Set down the records below in full, exactly as they read.

• _Data for this exercise_
= Beginning of Section =
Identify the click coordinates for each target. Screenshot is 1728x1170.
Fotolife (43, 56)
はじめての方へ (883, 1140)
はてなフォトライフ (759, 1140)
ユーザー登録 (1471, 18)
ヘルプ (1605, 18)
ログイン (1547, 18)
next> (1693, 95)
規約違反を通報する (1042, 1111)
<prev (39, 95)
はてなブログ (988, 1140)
= End of Section =
• _Written reply_
Identify the click coordinates for each target. Screenshot is 1728x1170.
Fotolife (43, 56)
はじめての方へ (883, 1140)
はてなフォトライフ (759, 1140)
ユーザー登録 (1471, 18)
ヘルプ (1605, 18)
ログイン (1547, 18)
next> (1693, 95)
規約違反を通報する (1042, 1111)
<prev (39, 95)
はてなブログ (988, 1140)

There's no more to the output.